→ **Assigned task**:
What is needed here is every record, retyped without any change.

Supplied data below:

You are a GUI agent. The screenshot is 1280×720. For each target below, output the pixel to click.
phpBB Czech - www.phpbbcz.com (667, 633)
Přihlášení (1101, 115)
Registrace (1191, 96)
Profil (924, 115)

End of Supplied data.

→ **Completed exercise**:
You are a GUI agent. The screenshot is 1280×720. For each target below, output the pixel to click.
phpBB Czech - www.phpbbcz.com (667, 633)
Přihlášení (1101, 115)
Registrace (1191, 96)
Profil (924, 115)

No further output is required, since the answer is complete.